::: TEXT SHOWN
In later years John would take the opportunity to revisit the reforested areas and look at them with pride. He said it was a thrill to see what had been accomplished. His first impression of the Victorian landscape had been one of shock, prompting the question – where am I, this is like Mediterranean Europe and not real Australia?

In his taped interview in 1993 he was asked whether it seemed ironic that he, a forester from Europe, would be instrumental in pioneering reforestation of Australian native forests. He replied that what he had done was to use common sense, and that he liked the Australian nature and native forests uppermost. He always felt that pines were out of place here and openly promoted that view. He regarded forests as a living organism of trees with undergrowth and wildlife. He worked against the common view at the time that trees were to be grown merely for their value as timber and that their only value was economic.
::::::
WHAT YOU WILL DO
1) In the text about John's forestry work, what year was his taped interview?
2) In the text about John's forestry work, swap "pride" for "satisfaction" and write out the passage that begins at the words "In later years" and stops after "not real Australia?".
::: PROVIDED MATERIAL
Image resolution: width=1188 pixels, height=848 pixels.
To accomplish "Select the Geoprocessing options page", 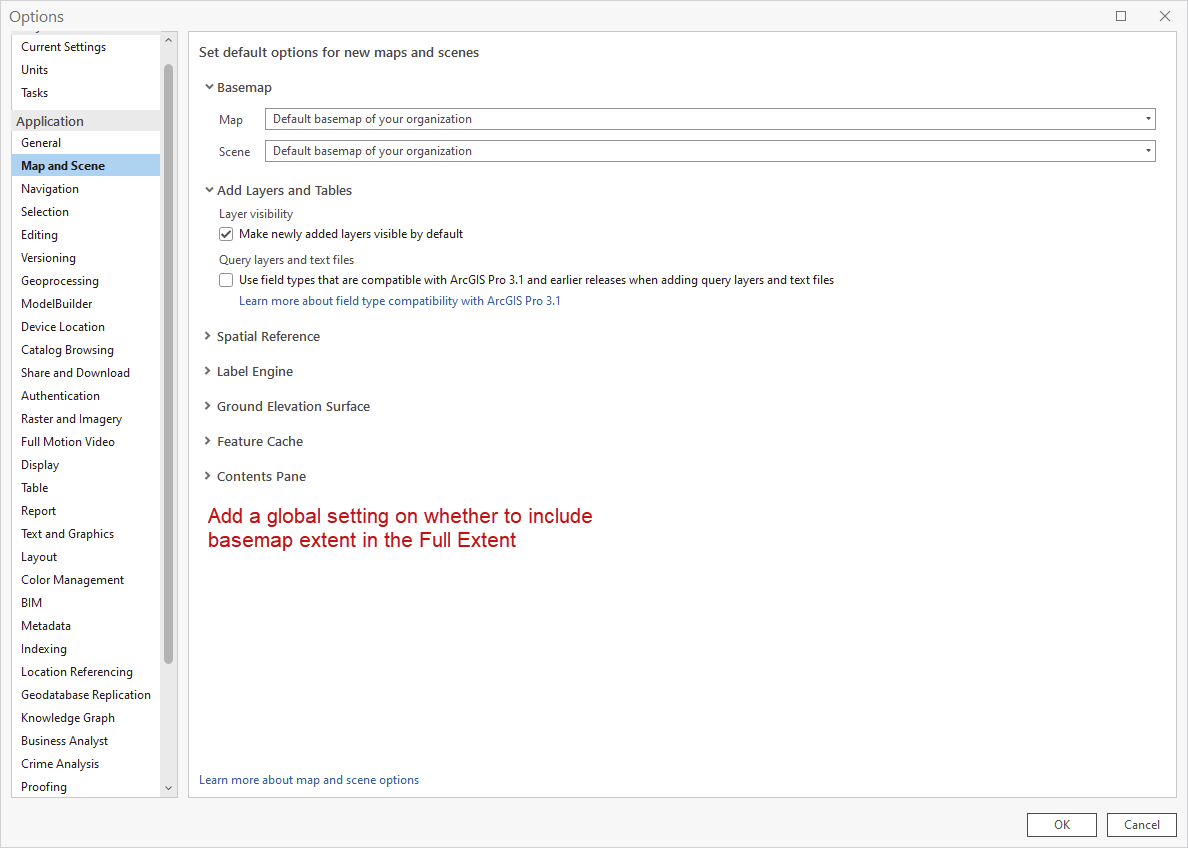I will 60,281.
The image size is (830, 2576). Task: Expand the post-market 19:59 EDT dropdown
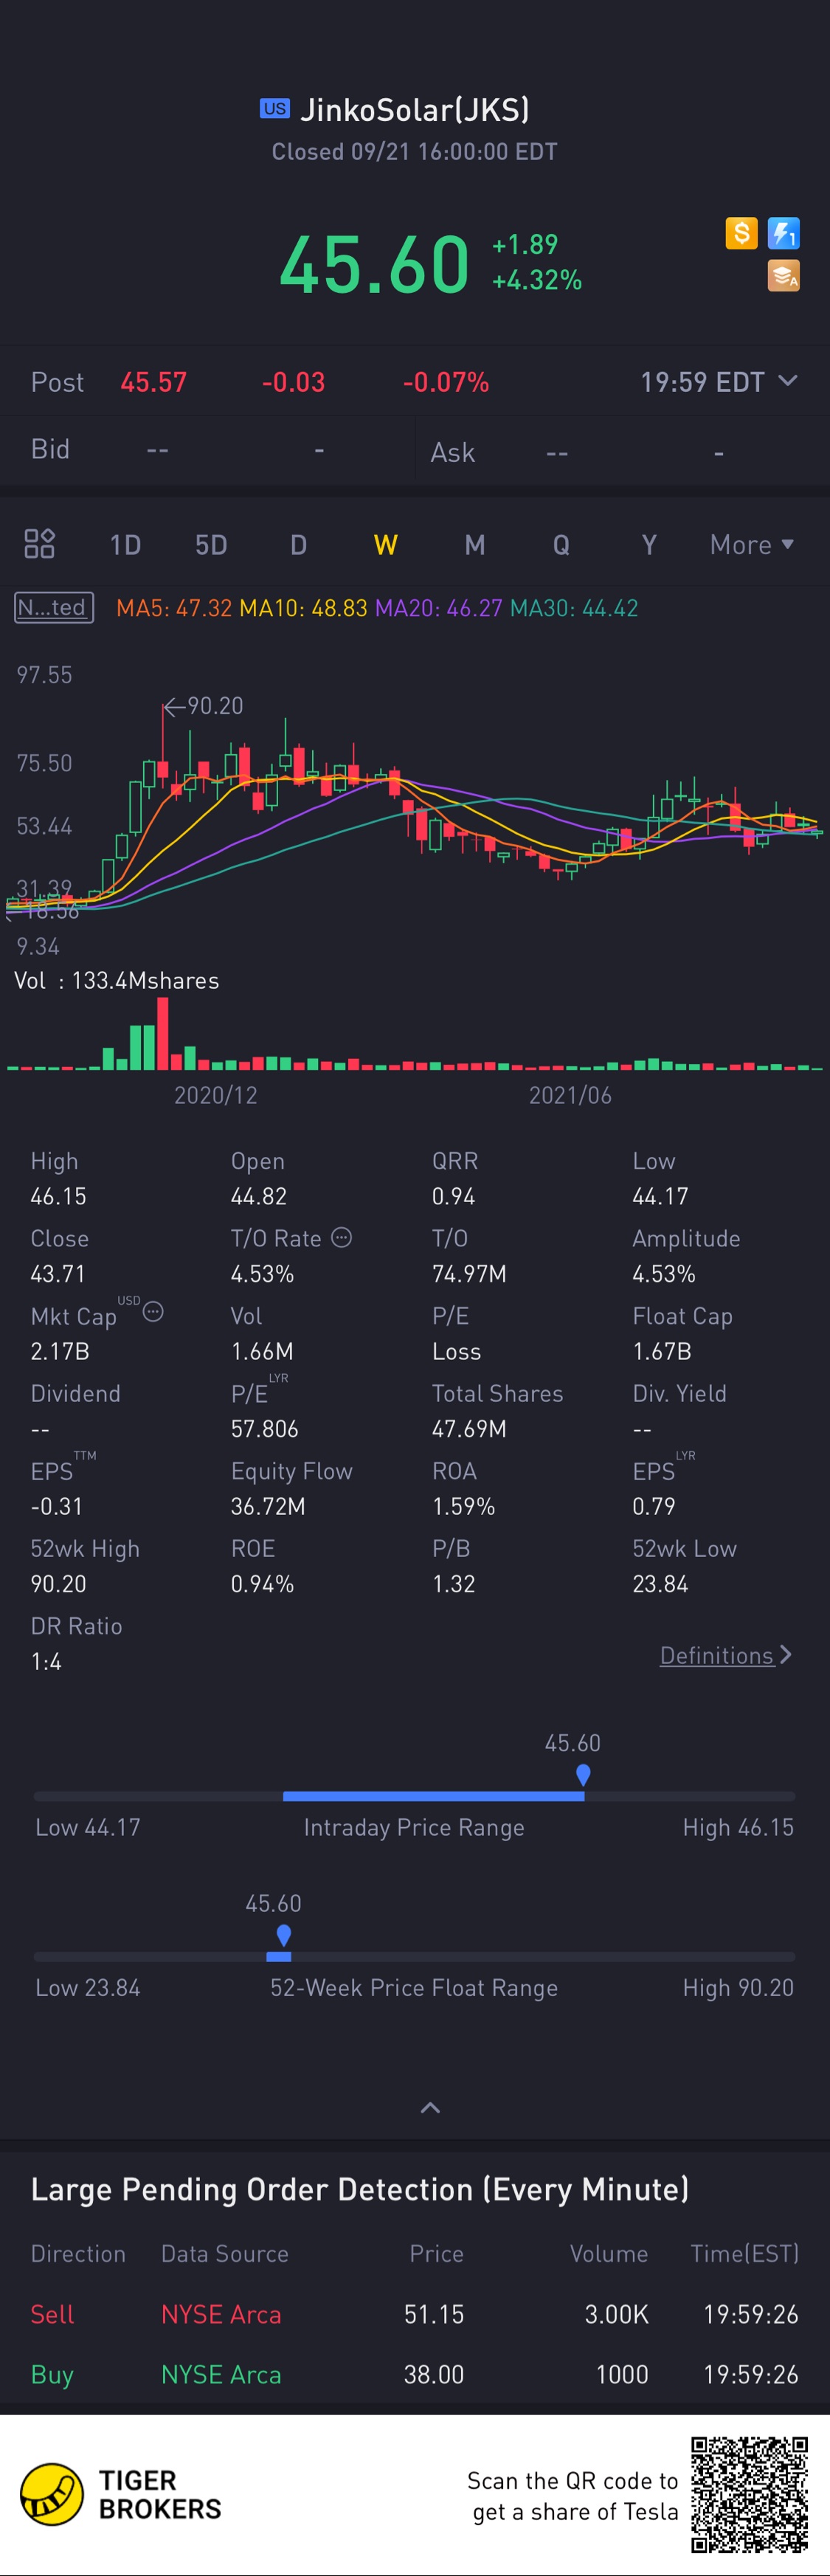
::::::
LIST OF SOLUTIONS
1) 1993

2)
In later years John would take the opportunity to revisit the reforested areas and look at them with satisfaction. He said it was a thrill to see what had been accomplished. His first impression of the Victorian landscape had been one of shock, prompting the question – where am I, this is like Mediterranean Europe and not real Australia?